La lista definitiva di Lionel Scaloni per il Mondiale 2026 porta una notizia importante anche in casa Roma: né Paulo Dybala né Matías Soulé fanno parte dei 26 convocati dell’Argentina. Nell’elenco ufficiale pubblicato dall’AFA compaiono, tra gli altri, Lionel Messi, Lautaro Martínez, Julián Álvarez, Nico Paz e Thiago Almada, ma non i due giocatori giallorossi. Una scelta pesante per loro, ma potenzialmente utile per Gian Piero Gasperini, che potrà averli a disposizione fin dall’inizio della preparazione estiva.
Dybala, ora il nodo è il rinnovo
L’esclusione di Dybala dal Mondiale chiude una porta con la Seleccion, ma ne apre una molto concreta a Trigoria. La Joya, se resterà alla Roma, potrà lavorare subito con Gasperini, senza rientri posticipati, vacanze ridotte o gestione particolare dopo un torneo internazionale.
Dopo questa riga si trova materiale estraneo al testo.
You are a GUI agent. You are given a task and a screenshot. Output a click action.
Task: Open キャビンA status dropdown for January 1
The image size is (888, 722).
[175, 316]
Il punto, però, resta il futuro contrattuale. Dybala è in scadenza e la trattativa per il rinnovo è entrata nella fase decisiva: secondo le ultime ricostruzioni, la proposta giallorossa prevede un nuovo accordo con base fissa più bassa e parte variabile legata a presenze, gol e obiettivi. La volontà tecnica sembra chiara: Gasperini lo considera un giocatore da trattenere, ma la firma resta il passaggio necessario.
Soulé subito a Trigoria, ma non è incedibile
Diverso il discorso per Soulé. L’argentino era stato inserito nella prelista da 55 di Scaloni, ma non ha superato l’ultimo taglio. Anche per lui, quindi, niente Mondiale e possibilità di iniziare subito il lavoro con la Roma. Per un talento ancora da definire pienamente nel sistema di Gasperini, può essere un’occasione importante.
La sua permanenza, però, non va considerata blindata. Soulé oggi è un giocatore della Roma, ma il club non lo ritiene intoccabile davanti a eventuali offerte importanti. L’estate dirà se sarà parte del nuovo progetto o se diventerà una pedina utile per finanziare altri colpi. Intanto, una cosa è certa: senza Mondiale, Dybala e Soulé possono diventare subito materiale vivo per il laboratorio di Gasperini.